Aim: Extract each line of the records below unchanged, in the same order and with the same line breaks.

Listed records:
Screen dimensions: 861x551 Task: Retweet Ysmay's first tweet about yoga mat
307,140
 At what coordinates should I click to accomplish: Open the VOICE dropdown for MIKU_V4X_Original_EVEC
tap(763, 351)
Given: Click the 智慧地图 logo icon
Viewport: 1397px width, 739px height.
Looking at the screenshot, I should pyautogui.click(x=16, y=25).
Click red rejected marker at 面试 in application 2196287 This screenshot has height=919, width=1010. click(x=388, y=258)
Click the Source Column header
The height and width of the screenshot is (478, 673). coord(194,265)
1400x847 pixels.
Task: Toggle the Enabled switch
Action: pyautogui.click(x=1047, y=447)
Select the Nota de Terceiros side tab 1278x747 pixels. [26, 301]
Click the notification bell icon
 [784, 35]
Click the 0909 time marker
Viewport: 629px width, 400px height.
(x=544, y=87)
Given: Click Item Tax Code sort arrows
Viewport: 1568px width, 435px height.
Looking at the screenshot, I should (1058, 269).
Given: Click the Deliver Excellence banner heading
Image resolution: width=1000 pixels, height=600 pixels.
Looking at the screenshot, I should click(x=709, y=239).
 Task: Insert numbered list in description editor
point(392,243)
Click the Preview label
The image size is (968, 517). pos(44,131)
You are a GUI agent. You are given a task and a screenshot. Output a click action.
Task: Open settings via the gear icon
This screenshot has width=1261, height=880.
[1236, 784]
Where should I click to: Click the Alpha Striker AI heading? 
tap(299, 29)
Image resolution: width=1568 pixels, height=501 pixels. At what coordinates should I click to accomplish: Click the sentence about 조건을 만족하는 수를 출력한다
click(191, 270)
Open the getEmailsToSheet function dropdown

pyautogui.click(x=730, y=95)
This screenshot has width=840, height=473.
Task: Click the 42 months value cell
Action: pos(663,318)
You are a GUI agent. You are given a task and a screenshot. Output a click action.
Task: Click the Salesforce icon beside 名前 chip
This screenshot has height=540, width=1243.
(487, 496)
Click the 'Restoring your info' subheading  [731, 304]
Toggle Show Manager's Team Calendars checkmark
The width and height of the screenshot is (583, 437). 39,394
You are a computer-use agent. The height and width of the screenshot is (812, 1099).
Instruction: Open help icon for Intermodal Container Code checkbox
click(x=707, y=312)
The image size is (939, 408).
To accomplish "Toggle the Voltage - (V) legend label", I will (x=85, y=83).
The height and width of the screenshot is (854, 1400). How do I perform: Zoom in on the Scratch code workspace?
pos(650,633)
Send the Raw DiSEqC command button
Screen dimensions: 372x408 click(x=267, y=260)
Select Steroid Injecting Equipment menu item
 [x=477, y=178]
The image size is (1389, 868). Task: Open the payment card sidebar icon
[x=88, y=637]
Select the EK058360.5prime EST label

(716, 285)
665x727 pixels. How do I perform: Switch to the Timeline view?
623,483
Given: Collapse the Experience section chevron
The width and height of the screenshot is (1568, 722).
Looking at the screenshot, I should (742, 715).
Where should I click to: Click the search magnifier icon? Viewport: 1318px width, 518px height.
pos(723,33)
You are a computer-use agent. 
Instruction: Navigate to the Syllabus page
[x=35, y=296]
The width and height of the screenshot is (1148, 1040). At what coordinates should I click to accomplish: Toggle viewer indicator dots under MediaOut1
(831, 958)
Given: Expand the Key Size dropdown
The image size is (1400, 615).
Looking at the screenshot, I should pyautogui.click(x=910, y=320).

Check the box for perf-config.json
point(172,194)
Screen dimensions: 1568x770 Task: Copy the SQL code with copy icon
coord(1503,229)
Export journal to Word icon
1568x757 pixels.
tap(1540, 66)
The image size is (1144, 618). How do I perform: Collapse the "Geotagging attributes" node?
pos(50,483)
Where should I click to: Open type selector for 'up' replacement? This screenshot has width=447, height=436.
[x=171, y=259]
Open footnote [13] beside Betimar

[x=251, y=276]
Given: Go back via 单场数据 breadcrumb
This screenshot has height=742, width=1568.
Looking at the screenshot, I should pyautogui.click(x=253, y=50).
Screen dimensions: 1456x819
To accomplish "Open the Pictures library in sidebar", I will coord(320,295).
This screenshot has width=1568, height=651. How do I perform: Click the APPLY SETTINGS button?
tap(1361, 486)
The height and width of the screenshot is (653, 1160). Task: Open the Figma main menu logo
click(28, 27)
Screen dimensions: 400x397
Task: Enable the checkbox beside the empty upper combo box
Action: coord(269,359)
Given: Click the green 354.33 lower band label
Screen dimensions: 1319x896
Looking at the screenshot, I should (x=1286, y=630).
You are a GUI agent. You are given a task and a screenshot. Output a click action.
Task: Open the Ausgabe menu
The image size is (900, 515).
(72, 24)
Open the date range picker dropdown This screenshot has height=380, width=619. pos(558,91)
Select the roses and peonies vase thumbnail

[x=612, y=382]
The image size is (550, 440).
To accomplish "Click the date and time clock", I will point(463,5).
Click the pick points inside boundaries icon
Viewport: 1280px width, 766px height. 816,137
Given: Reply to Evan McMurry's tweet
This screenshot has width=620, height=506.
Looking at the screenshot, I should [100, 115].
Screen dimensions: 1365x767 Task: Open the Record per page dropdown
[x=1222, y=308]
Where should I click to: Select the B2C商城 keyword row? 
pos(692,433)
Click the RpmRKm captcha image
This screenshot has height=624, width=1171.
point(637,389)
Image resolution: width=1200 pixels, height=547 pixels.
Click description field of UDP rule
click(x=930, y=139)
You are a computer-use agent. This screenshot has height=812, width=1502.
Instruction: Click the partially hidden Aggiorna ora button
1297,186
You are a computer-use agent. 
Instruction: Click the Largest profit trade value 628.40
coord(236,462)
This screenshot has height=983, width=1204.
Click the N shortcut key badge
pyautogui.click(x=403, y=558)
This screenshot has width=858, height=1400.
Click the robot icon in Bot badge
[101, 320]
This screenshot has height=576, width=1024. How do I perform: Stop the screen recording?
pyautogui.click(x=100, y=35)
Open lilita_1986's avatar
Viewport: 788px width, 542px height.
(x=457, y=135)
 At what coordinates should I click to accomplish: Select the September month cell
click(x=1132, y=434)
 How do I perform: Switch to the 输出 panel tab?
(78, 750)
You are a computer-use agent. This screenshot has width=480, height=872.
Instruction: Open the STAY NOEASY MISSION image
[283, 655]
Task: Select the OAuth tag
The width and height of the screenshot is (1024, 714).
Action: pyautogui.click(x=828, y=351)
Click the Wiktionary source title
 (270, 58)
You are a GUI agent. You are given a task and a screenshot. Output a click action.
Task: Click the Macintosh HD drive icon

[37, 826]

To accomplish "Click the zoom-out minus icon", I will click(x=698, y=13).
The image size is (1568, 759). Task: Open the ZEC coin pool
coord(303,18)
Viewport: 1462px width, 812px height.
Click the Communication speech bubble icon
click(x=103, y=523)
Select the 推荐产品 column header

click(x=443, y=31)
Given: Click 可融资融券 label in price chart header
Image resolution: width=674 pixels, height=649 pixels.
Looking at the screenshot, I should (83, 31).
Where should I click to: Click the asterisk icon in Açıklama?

Reply to the task:
Screen dimensions: 861x551 Task: Retweet Ysmay's first tweet about yoga mat
307,140
 At what coordinates should I click to accomplish: Open the VOICE dropdown for MIKU_V4X_Original_EVEC
tap(763, 351)
Given: Click the 智慧地图 logo icon
Viewport: 1397px width, 739px height.
Looking at the screenshot, I should pyautogui.click(x=16, y=25).
Click red rejected marker at 面试 in application 2196287 This screenshot has height=919, width=1010. click(x=388, y=258)
Click the Source Column header
The height and width of the screenshot is (478, 673). coord(194,265)
1400x847 pixels.
Task: Toggle the Enabled switch
Action: pyautogui.click(x=1047, y=447)
Select the Nota de Terceiros side tab 1278x747 pixels. [26, 301]
Click the notification bell icon
 [784, 35]
Click the 0909 time marker
Viewport: 629px width, 400px height.
(x=544, y=87)
Given: Click Item Tax Code sort arrows
Viewport: 1568px width, 435px height.
Looking at the screenshot, I should (1058, 269).
Given: Click the Deliver Excellence banner heading
Image resolution: width=1000 pixels, height=600 pixels.
Looking at the screenshot, I should click(x=709, y=239).
 Task: Insert numbered list in description editor
point(392,243)
Click the Preview label
The image size is (968, 517). pos(44,131)
You are a GUI agent. You are given a task and a screenshot. Output a click action.
Task: Open settings via the gear icon
This screenshot has width=1261, height=880.
[1236, 784]
Where should I click to: Click the Alpha Striker AI heading? 
tap(299, 29)
Image resolution: width=1568 pixels, height=501 pixels. At what coordinates should I click to accomplish: Click the sentence about 조건을 만족하는 수를 출력한다
click(191, 270)
Open the getEmailsToSheet function dropdown

pyautogui.click(x=730, y=95)
This screenshot has width=840, height=473.
Task: Click the 42 months value cell
Action: pos(663,318)
You are a GUI agent. You are given a task and a screenshot. Output a click action.
Task: Click the Salesforce icon beside 名前 chip
This screenshot has height=540, width=1243.
(487, 496)
Click the 'Restoring your info' subheading  [731, 304]
Toggle Show Manager's Team Calendars checkmark
The width and height of the screenshot is (583, 437). 39,394
You are a computer-use agent. The height and width of the screenshot is (812, 1099).
Instruction: Open help icon for Intermodal Container Code checkbox
click(x=707, y=312)
The image size is (939, 408).
To accomplish "Toggle the Voltage - (V) legend label", I will (x=85, y=83).
The height and width of the screenshot is (854, 1400). How do I perform: Zoom in on the Scratch code workspace?
pos(650,633)
Send the Raw DiSEqC command button
Screen dimensions: 372x408 click(x=267, y=260)
Select Steroid Injecting Equipment menu item
 [x=477, y=178]
The image size is (1389, 868). Task: Open the payment card sidebar icon
[x=88, y=637]
Select the EK058360.5prime EST label

(716, 285)
665x727 pixels. How do I perform: Switch to the Timeline view?
623,483
Given: Collapse the Experience section chevron
The width and height of the screenshot is (1568, 722).
Looking at the screenshot, I should (742, 715).
Where should I click to: Click the search magnifier icon? Viewport: 1318px width, 518px height.
pos(723,33)
You are a computer-use agent. 
Instruction: Navigate to the Syllabus page
[x=35, y=296]
The width and height of the screenshot is (1148, 1040). At what coordinates should I click to accomplish: Toggle viewer indicator dots under MediaOut1
(831, 958)
Given: Expand the Key Size dropdown
The image size is (1400, 615).
Looking at the screenshot, I should pyautogui.click(x=910, y=320).

Check the box for perf-config.json
point(172,194)
Screen dimensions: 1568x770 Task: Copy the SQL code with copy icon
coord(1503,229)
Export journal to Word icon
1568x757 pixels.
tap(1540, 66)
The image size is (1144, 618). How do I perform: Collapse the "Geotagging attributes" node?
pos(50,483)
Where should I click to: Open type selector for 'up' replacement? This screenshot has width=447, height=436.
[x=171, y=259]
Open footnote [13] beside Betimar

[x=251, y=276]
Given: Go back via 单场数据 breadcrumb
This screenshot has height=742, width=1568.
Looking at the screenshot, I should pyautogui.click(x=253, y=50).
Screen dimensions: 1456x819
To accomplish "Open the Pictures library in sidebar", I will coord(320,295).
This screenshot has width=1568, height=651. How do I perform: Click the APPLY SETTINGS button?
tap(1361, 486)
The height and width of the screenshot is (653, 1160). Task: Open the Figma main menu logo
click(28, 27)
Screen dimensions: 400x397
Task: Enable the checkbox beside the empty upper combo box
Action: coord(269,359)
Given: Click the green 354.33 lower band label
Screen dimensions: 1319x896
Looking at the screenshot, I should (x=1286, y=630).
You are a GUI agent. You are given a task and a screenshot. Output a click action.
Task: Open the Ausgabe menu
The image size is (900, 515).
(72, 24)
Open the date range picker dropdown This screenshot has height=380, width=619. pos(558,91)
Select the roses and peonies vase thumbnail

[x=612, y=382]
The image size is (550, 440).
To accomplish "Click the date and time clock", I will point(463,5).
Click the pick points inside boundaries icon
Viewport: 1280px width, 766px height. 816,137
Given: Reply to Evan McMurry's tweet
This screenshot has width=620, height=506.
Looking at the screenshot, I should [100, 115].
Screen dimensions: 1365x767 Task: Open the Record per page dropdown
[x=1222, y=308]
Where should I click to: Select the B2C商城 keyword row? 
pos(692,433)
Click the RpmRKm captcha image
This screenshot has height=624, width=1171.
point(637,389)
Image resolution: width=1200 pixels, height=547 pixels.
Click description field of UDP rule
click(x=930, y=139)
You are a computer-use agent. This screenshot has height=812, width=1502.
Instruction: Click the partially hidden Aggiorna ora button
1297,186
You are a computer-use agent. 
Instruction: Click the Largest profit trade value 628.40
coord(236,462)
This screenshot has height=983, width=1204.
Click the N shortcut key badge
pyautogui.click(x=403, y=558)
This screenshot has width=858, height=1400.
Click the robot icon in Bot badge
[101, 320]
This screenshot has height=576, width=1024. How do I perform: Stop the screen recording?
pyautogui.click(x=100, y=35)
Open lilita_1986's avatar
Viewport: 788px width, 542px height.
(x=457, y=135)
 At what coordinates should I click to accomplish: Select the September month cell
click(x=1132, y=434)
 How do I perform: Switch to the 输出 panel tab?
(78, 750)
You are a computer-use agent. This screenshot has width=480, height=872.
Instruction: Open the STAY NOEASY MISSION image
[283, 655]
Task: Select the OAuth tag
The width and height of the screenshot is (1024, 714).
Action: pyautogui.click(x=828, y=351)
Click the Wiktionary source title
 (270, 58)
You are a GUI agent. You are given a task and a screenshot. Output a click action.
Task: Click the Macintosh HD drive icon

[37, 826]

To accomplish "Click the zoom-out minus icon", I will click(x=698, y=13).
The image size is (1568, 759). Task: Open the ZEC coin pool
coord(303,18)
Viewport: 1462px width, 812px height.
Click the Communication speech bubble icon
click(x=103, y=523)
Select the 推荐产品 column header

click(x=443, y=31)
Given: Click 可融资融券 label in price chart header
Image resolution: width=674 pixels, height=649 pixels.
Looking at the screenshot, I should (83, 31).
Where should I click to: Click the asterisk icon in Açıklama?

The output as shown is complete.